Raad voor Vreemdelingenbetwistingen - 241.346 - 23-09-2020

Samenvatting

Verzoekster betoogt in essentie dat door de gemachtigde in de bestreden beslissing enerzijds wordt vastgesteld dat er inderdaad financiële steun door de referentiepersoon en haar echtgenoot werd verstrekt, doch dat anderzijds wordt besloten dat hieruit geen reële afhankelijkheid kan worden afgeleid.
 
De gemachtigde kan worden bijgetreden in de stelling dat de verstrekte financiële steun gedurende de jaren 2015-2018 verschillende redenen kan hebben gehad, waarbij niet zonder meer kan worden besloten dat verzoekster op de financiële steun aangewezen zou zijn geweest om in haar eigen levensonderhoud te voorzien. Uit de hoger aangehaalde rechtspraak van het Hof van Justitie blijkt dat er wel degelijk sprake moet zijn van een “reële afhankelijkheid” van de verzoekende vreemdeling in het land van herkomst. Het is niet kennelijk onredelijk van de gemachtigde om te besluiten: “gelet het onvermogen onvoldoende is aangetoond, kan uit het geheel van de stukken niet afdoende blijken dat betrokkene daadwerkelijk op deze bedragen aangewezen was om in haar basisbehoeften te voorzien”.
 
Verzoekster voert nog aan dat de gemachtigde geen rekening heeft gehouden met de overlijdensakte “extrait d’acte de décès dd. 11.03.2019” betreffende haar echtgenoot, die zij heeft voorgelegd.  Verzoekster betoogt dat zij alleenstaande weduwe is en zelf in haar behoeften diende te voorzien. Uit de bestreden beslissing blijkt dat de gemachtigde uitdrukkelijk wijst op het feit dat verzoekster niet aantoont dat zij in het land van herkomst geen aanspraak zou hebben kunnen maken op een nabestaandenuitkering.
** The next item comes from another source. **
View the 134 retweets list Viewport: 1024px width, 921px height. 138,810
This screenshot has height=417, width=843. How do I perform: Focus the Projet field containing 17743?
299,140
Hoewel de gemachtigde in de bestreden beslissing niet uitdrukkelijk verwijst naar de voorgelegde overlijdensakte, blijkt uit volgend motief afdoende dat rekening is gehouden met het feit dat de echtgenoot van verzoekster overleden is, doch dat dit elementen op zichzelf beschouwd niet volstaat om te worden aanvaard als bewijs van de reële afhankelijkheid van de referentiepersoon:   “(…) kan niet blijken dat zij niet over andere bestaansmiddelen kon beschikken, zoals bijvoorbeeld een nabestaandenuitkering.